Journal of Hand Surgery (European Volume) | 2018

Brachialis muscle transfer for reconstructing digital flexion after brachial plexus injury or forearm injury

Yun-Dong Shen; Mou-Xiong Zheng; Xu-Yun Hua; Yan-Qun Qiu; Kejia Hu; Wen-Dong Xu

Restoration of digital flexion after brachial plexus injury or forearm injury has been a great challenge for hand surgeons. Nerve transfer and forearm donor muscle transfer surgeries are not always feasible. The present study aimed at evaluating the effectiveness of restoring digital flexion by brachialis muscle transfer. Ten lower brachial plexus- or forearm-injured patients were enrolled. After at least 12 months following surgery, the middle-finger-to-palm distance was less than 2.5 cm in six patients.
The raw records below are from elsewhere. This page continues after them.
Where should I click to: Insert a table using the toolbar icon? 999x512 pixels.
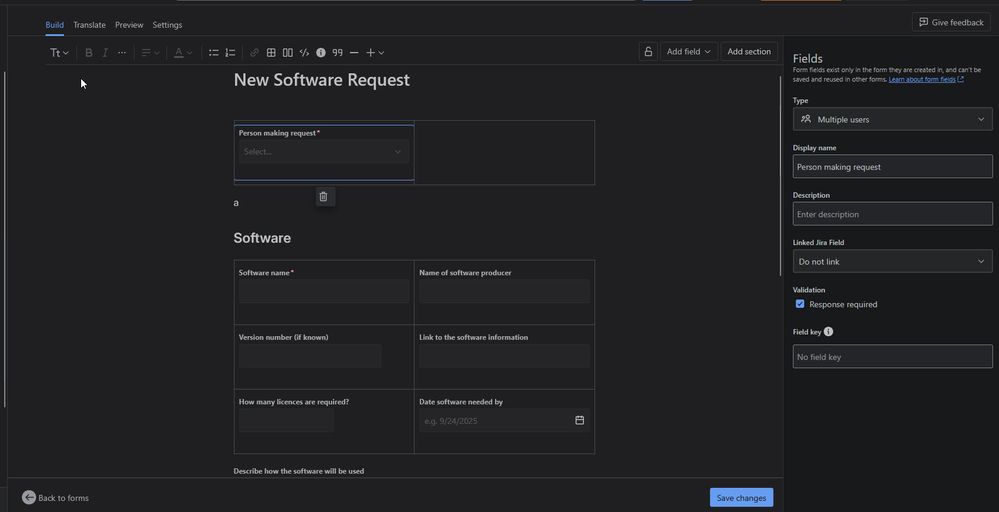point(271,53)
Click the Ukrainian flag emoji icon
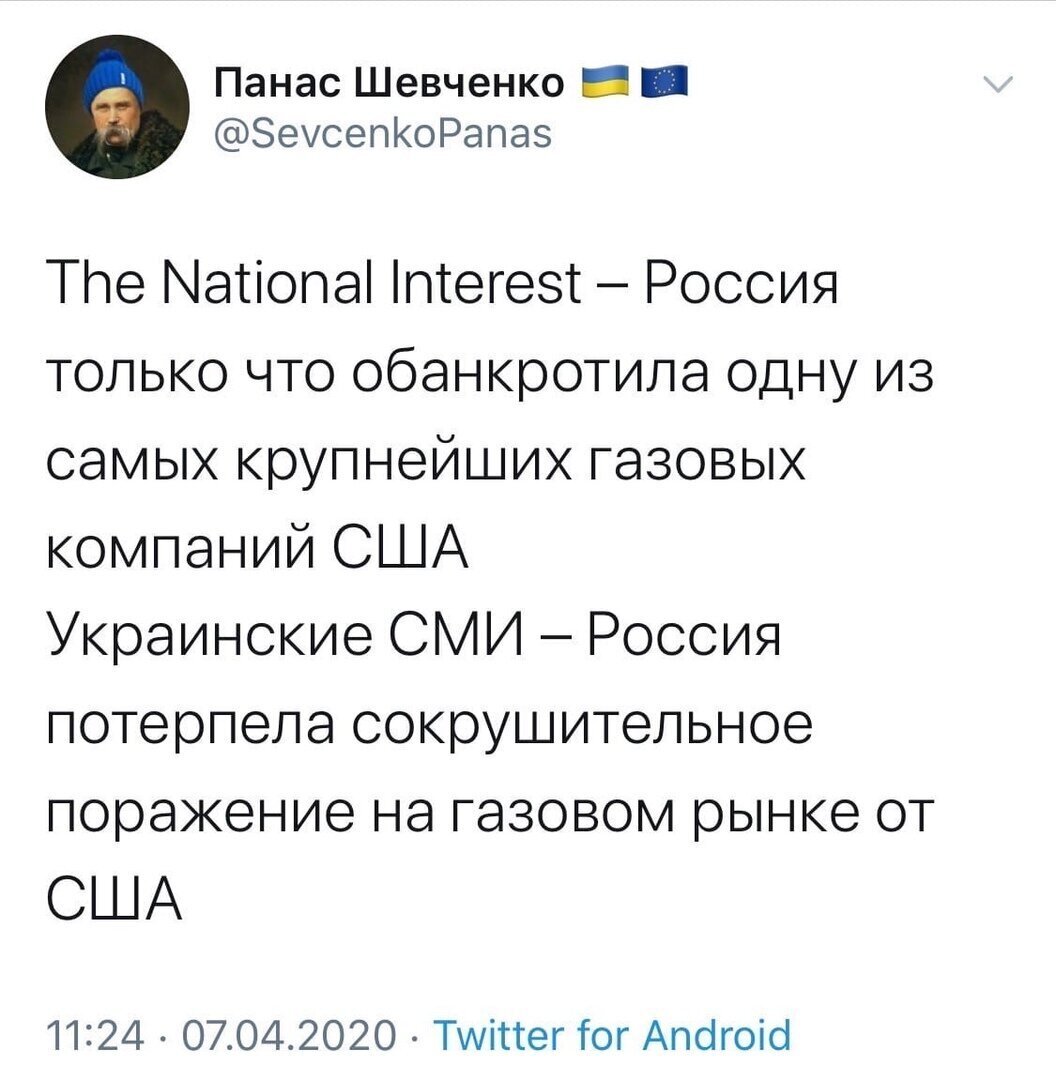This screenshot has width=1056, height=1080. [x=606, y=81]
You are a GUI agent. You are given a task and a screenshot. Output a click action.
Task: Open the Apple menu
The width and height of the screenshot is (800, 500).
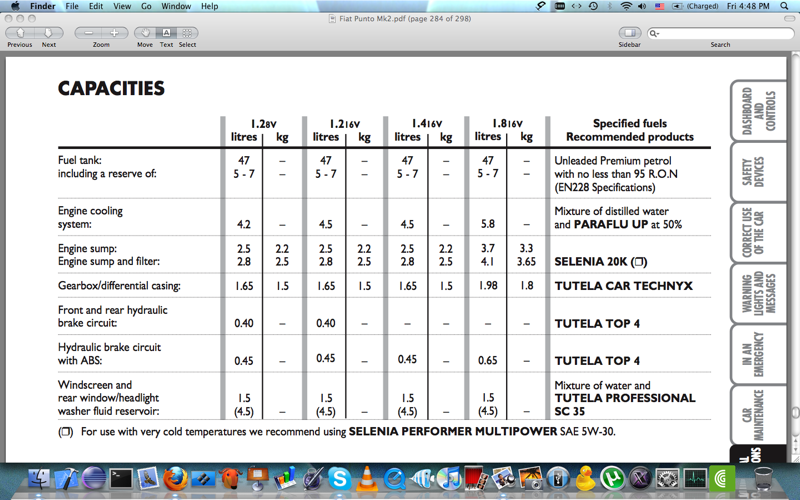pyautogui.click(x=15, y=6)

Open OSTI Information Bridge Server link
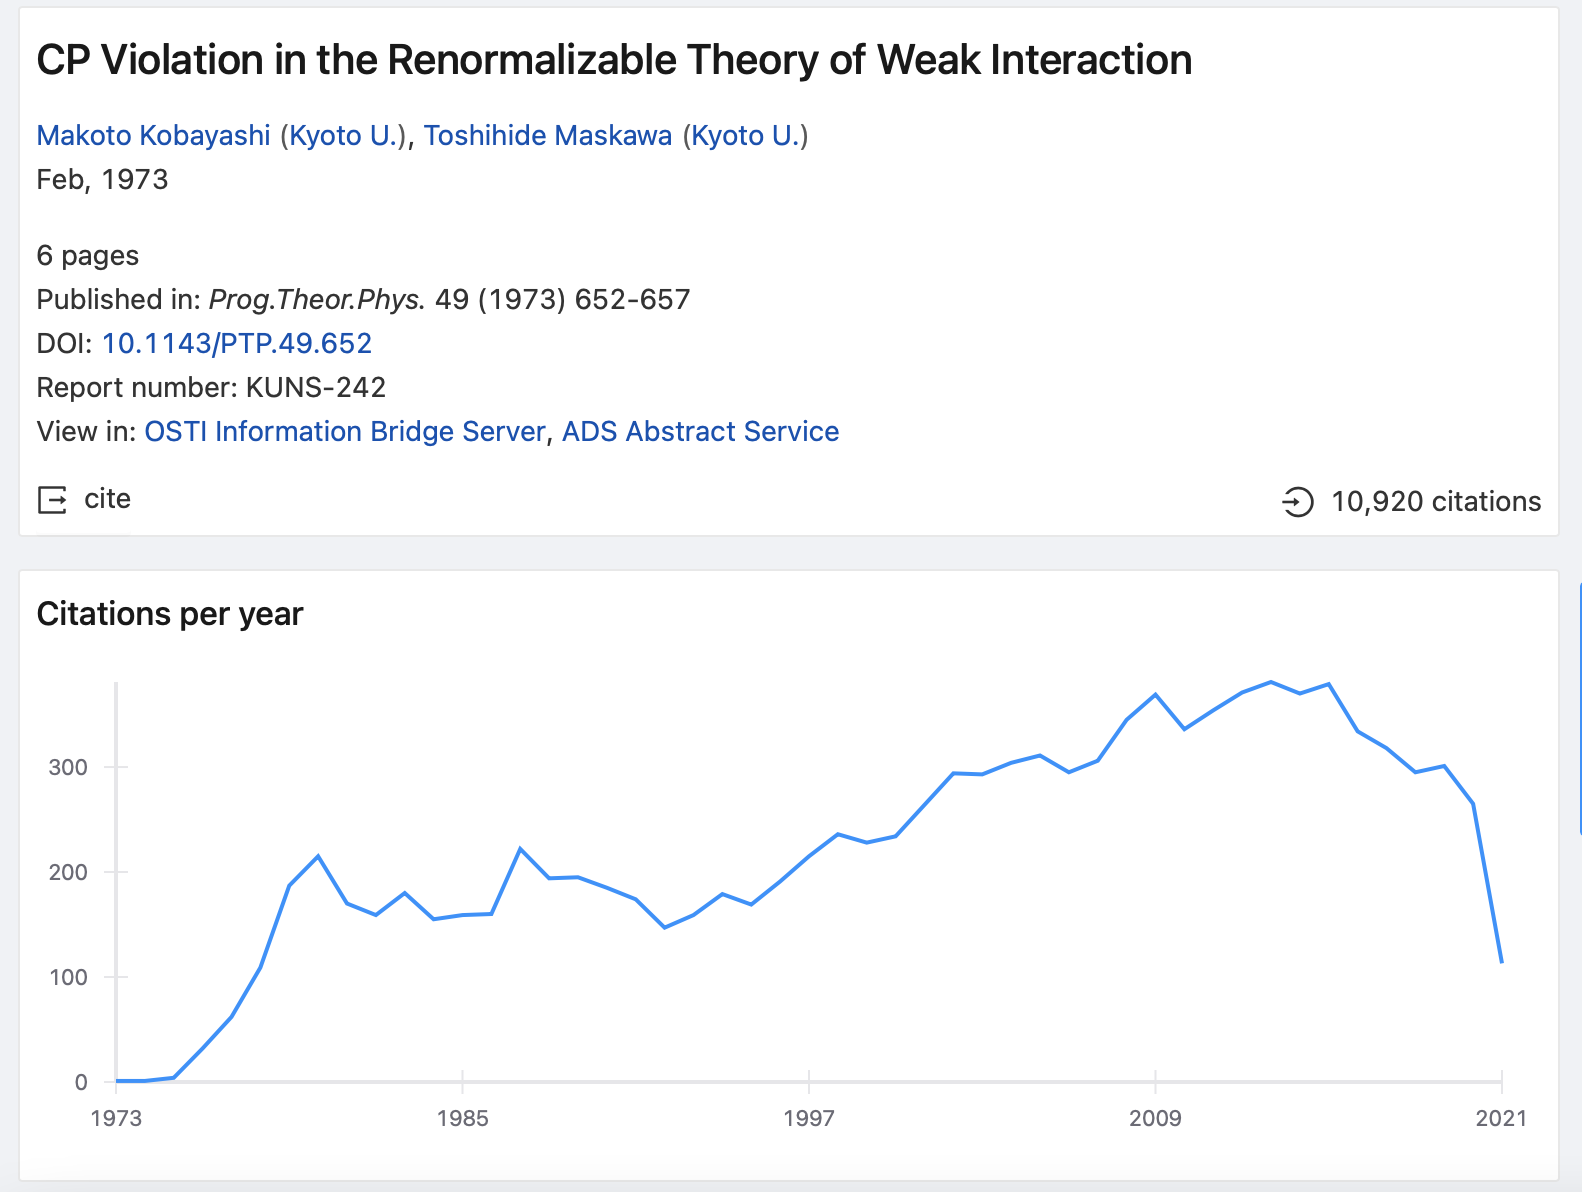(x=345, y=431)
In the other four patients with less satisfactory results, secondary tenolysis surgery was performed and the middle-finger-to-palm distances were reduced to 2.0–4.0 cm. The average grasp strength was 20 ± 4 kg. Elbow flexion was not adversely affected. In conclusion, brachialis muscle transfer is an effective method for reconstructing digital flexion, not only in lower brachial plexus injury, but also in forearm injury patients. Level of evidence: IV


Journal of Clinical Neuroscience | 2018

Cerebral plasticity after contralateral cervical nerve transfer in human by longitudinal PET evaluation

Hao Ma; Mou-Xiong Zheng; Yechen Lu; Xu-Yun Hua; Wen-Dong Xu

OBJECT The treatment of brachial plexus avulsion injury remains a challenging problem. Admittedly, central nervous mechanisms play a significant role in the motor recovery of the paralyzed hand after peripheral nerve surgery. The present study aimed at investigating the relationship between cerebral reorganization and motor recovery after a unique peripheral crossing nerve transfer surgery in brachial plexus injury patients. METHODS In the present study, two brachial plexus avulsion injury patients with were followed up for 4 years after contralateral C7 nerve transfer surgery. In the surgery, an intact nerve root from the intact limb was transferred to repair the injured nerves. One patient showed a good motor recovery in the paralyzed hand while the other showed relatively poor outcomes. In the longitudinal follow-up, 9 PET scans of the brain were conducted in both patients at regular intervals of every 6 months. A correlation analysis between cerebral glucose metabolism and flexion power of the paralyzed wrists and fingers was performed to investigate the involvement of brain reorganization during the process of motor recovery. RESULTS The cerebral glucose metabolism in the corpus callosum, premotor cortex (Broadmann Area 6) and the precuneus were found positively correlated with the motor recovery of the paralyzed hand in Patient A (P < .01). Positive correlation between the cerebral glucose metabolism and the motor recovery of the paralyze hand was only present in the corpus callosum in Patient B (P < .01). CONCLUSION Corpus callosum, premotor cortex and precuneus were related with motor recovery after contralateral cervical nerve transfer surgery. The accumulating activation of these cortical regions potentially represented the recovery of high-order motor networks and may have facilitated the motor recovery.